TASKS FOR THIS EXERCISE
• A. According to the text on Madison's immigration legal clinic, since what year has Aissa Olivarez helped run the CILC clinic?
• B. Reproduce the passage of the text on Madison's immigration legal clinic starting with "Seeking sanctuary in" and going on through "enforcing immigration laws.".

Seeking sanctuary in Madison
CILC runs a legal clinic for low-income immigrants
Two Fridays a month, Aissa Olivarez tries to get some answers. The attorney on staff at the Community Immigration Law Center, or CILC, helps run a legal clinic for low-income immigrants–people from more than 160 countries–since 2009. She and the other attorneys who support the CILC say they’ve been swamped with questions and concerns as state and federal lawmakers consider revamping immigration policy. In Wisconsin, the biggest issue is how possible crackdowns on so-called “sanctuary cities” would affect immigrants. While there is no agreement on the legal definition of a sanctuary city, it is generally understood that such communities limit their cooperation with federal authorities enforcing immigration laws.
We talked to Olivarez and president of the CILC board of directors Grant Sovern about what they’re hearing about this issue while dealing with immigration cases. This is an edited transcript of that interview.
As an attorney, what are you seeing on the front lines?

DATA PROVIDED
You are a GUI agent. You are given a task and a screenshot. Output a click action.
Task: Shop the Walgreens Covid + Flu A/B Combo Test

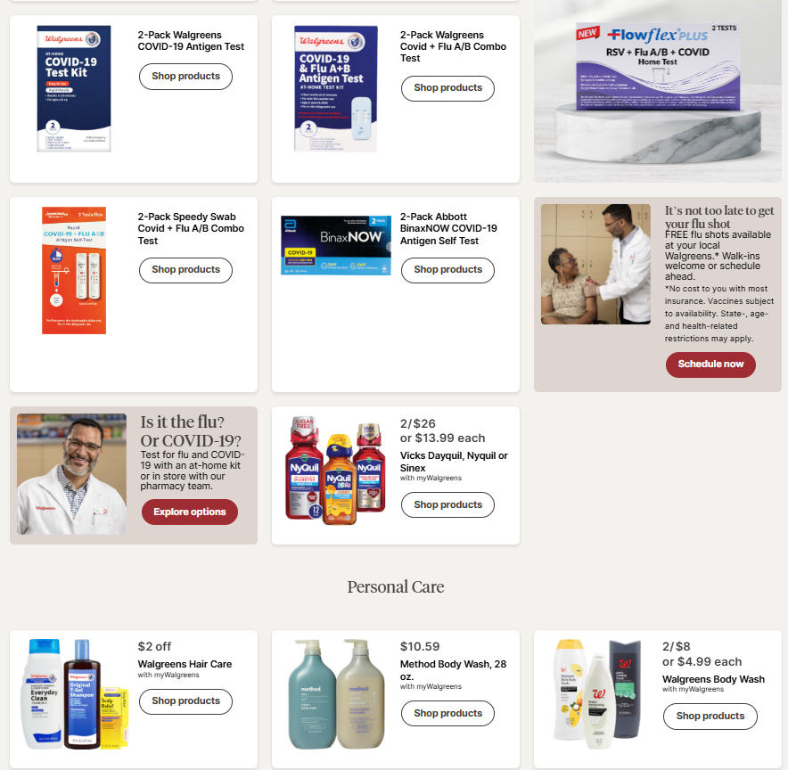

PER-TASK OUTPUTS
• A. 2009

• B.
Seeking sanctuary in Madison
CILC runs a legal clinic for low-income immigrants
Two Fridays a month, Aissa Olivarez tries to get some answers. The attorney on staff at the Community Immigration Law Center, or CILC, helps run a legal clinic for low-income immigrants–people from more than 160 countries–since 2009. She and the other attorneys who support the CILC say they’ve been swamped with questions and concerns as state and federal lawmakers consider revamping immigration policy. In Wisconsin, the biggest issue is how possible crackdowns on so-called “sanctuary cities” would affect immigrants. While there is no agreement on the legal definition of a sanctuary city, it is generally understood that such communities limit their cooperation with federal authorities enforcing immigration laws.